経済分析会合 増税先送りの布石か

朝日新聞 2016年03月17日

経済分析会合 増税先送りの布石か

消費税率の10%への引き上げを再び先送りする、その布石なのか。安倍首相自身や、首相に助言している学者らの最近の発言を聞けば、そうした見方が出るのも当然だろう。

「国際金融経済分析会合」が始まった。内外の著名な経済学者らを招き、首相や主要閣僚が意見に耳を傾ける。5月の主要7カ国(G7)首脳会議(伊勢志摩サミット)の議長国として、経済政策のあり方を議論する際の参考にするという。
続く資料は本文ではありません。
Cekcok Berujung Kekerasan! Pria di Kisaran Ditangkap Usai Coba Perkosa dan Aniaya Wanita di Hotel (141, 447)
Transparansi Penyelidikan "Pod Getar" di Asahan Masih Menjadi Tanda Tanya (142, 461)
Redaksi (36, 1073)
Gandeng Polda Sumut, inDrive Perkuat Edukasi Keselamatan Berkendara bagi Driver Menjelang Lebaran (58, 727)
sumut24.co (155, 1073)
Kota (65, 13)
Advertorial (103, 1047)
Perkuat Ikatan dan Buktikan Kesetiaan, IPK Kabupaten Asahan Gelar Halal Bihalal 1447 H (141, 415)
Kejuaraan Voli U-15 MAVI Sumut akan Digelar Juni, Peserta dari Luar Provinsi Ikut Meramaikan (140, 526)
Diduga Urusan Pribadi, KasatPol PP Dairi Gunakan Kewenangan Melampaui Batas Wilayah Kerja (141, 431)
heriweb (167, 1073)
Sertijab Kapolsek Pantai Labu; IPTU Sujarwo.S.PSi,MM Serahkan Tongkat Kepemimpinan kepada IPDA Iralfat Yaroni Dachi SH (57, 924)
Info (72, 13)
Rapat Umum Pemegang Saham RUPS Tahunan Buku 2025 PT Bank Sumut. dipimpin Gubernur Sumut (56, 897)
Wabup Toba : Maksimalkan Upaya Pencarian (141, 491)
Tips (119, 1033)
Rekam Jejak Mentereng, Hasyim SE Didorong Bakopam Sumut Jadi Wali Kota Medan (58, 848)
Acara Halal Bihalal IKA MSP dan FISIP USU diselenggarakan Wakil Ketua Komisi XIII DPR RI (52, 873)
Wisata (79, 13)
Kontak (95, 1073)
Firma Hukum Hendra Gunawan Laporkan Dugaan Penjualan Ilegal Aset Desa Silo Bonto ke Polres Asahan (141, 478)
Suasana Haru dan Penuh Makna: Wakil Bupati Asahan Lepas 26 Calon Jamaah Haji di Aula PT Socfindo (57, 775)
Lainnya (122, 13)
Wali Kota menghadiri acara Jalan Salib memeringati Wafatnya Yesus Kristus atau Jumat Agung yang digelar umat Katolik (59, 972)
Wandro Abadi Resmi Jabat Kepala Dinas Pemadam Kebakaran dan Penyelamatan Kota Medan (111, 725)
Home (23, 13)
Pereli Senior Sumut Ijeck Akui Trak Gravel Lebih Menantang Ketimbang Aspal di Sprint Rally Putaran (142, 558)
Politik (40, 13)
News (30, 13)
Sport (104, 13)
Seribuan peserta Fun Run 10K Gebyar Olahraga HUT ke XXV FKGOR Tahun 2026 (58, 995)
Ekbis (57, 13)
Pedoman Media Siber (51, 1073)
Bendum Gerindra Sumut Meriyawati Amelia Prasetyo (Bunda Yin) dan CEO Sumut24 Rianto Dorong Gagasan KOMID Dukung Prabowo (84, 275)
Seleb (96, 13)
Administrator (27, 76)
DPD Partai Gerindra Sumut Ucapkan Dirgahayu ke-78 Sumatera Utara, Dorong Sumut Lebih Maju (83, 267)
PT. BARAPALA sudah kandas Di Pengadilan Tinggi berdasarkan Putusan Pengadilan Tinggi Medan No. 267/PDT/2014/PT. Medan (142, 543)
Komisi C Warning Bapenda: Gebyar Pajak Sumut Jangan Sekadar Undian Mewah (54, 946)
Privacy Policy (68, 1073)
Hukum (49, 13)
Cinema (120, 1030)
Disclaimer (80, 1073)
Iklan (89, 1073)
しかし、首相が14年11月、翌年秋に決まっていた10%への消費増税の先送りと衆院解散を発表した際も、事前に有識者からの聞き取りを重ねていた事実を誰もが思い出すのではないか。

そこに、最近の言動が重なる。消費増税について、首相は「リーマン・ショックや東日本大震災級の事態が発生しない限り、予定通り引き上げる」と繰り返してきたが、先月下旬の国会答弁で「世界経済の大幅な収縮が起こっているか、専門的な見地の分析も踏まえ、その時の政治判断で決める」と加えた。
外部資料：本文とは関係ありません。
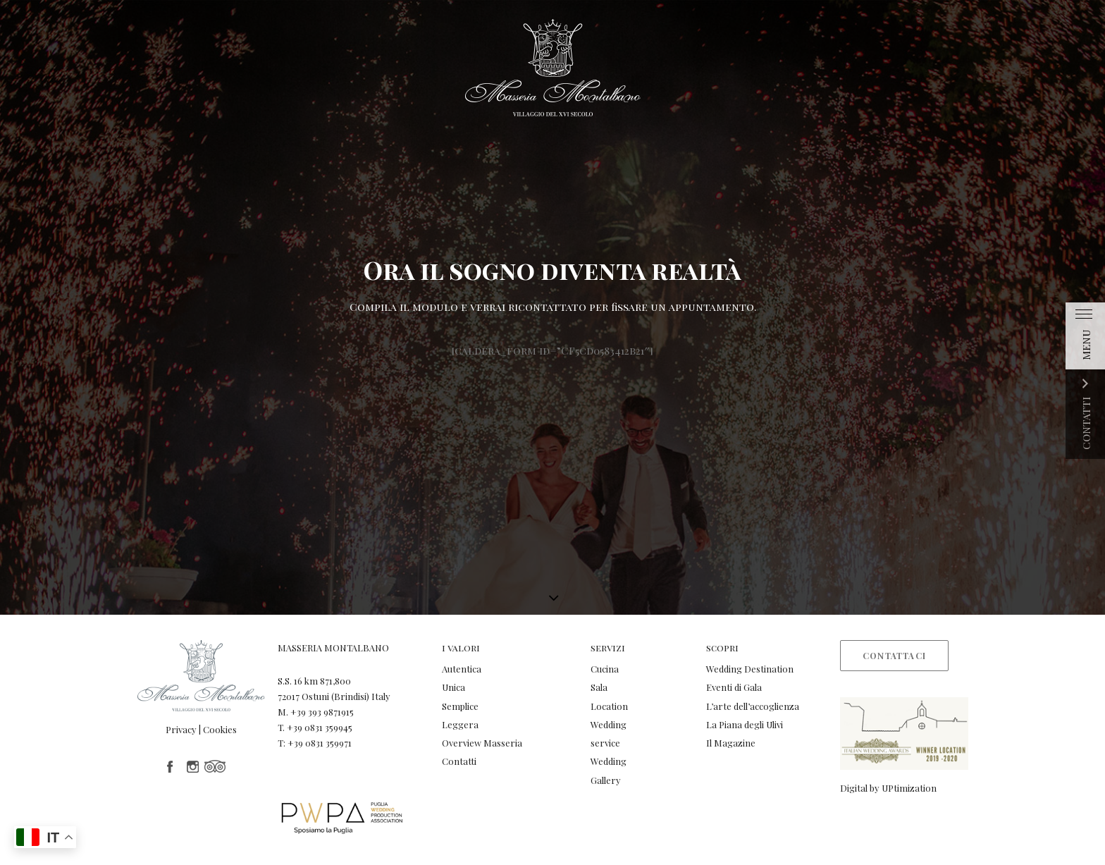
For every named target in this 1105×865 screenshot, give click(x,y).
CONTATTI (1086, 423)
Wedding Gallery (608, 770)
その後、首相自身は元の発言に戻したものの、分析会合でまず意見を述べたノーベル経済学賞受賞者のスティグリッツ・米コロンビア大教授は、世界経済の弱さを強調し、消費増税の見送りを進言した。

リーマン・ショック並みの経済混乱に見舞われたら、増税の延期は当然だ。海外経済に不透明感が漂うのも事実である。

しかし、現状は「リーマン級」にはほど遠い。消費増税は予定通り実施するべきだ。

なぜ消費増税が必要なのか。

私たち、今を生きる世代は様々な社会保障サービスを受けているが、財源が全く足らず、多額の国債発行でまかなっている。自らへの給付を支えるために負担を増やし、将来世代へのつけ回しを少しでも減らす。同時に、子育て支援など不十分な分野を充実させていく財源も確保する。それが「社会保障と税の一体改革」だったはずだ。

首相は、自らの発言に責任を持ってほしい。14年秋の記者会見で、その後の基本姿勢として「(消費増税を)再び延期はしないと断言する」と語ったではないか。経済状況次第で増税延期に道を開く「景気条項」を消費増税法から削除するよう命じたのも、その決意の表れではなかったのか。

近づく参院選を意識し、さらには衆院解散の時期を探ることが最優先なのだろうか。足元の株価に一喜一憂し、目先の対応を繰り返しても、日本経済の真の再生にはつながらない。

読売新聞 2016年03月18日

経済分析会合 消費増税再延期の地ならしか

安倍首相と閣僚らが、国内外の有識者と意見交換する「国際金融経済分析会合」が始まった。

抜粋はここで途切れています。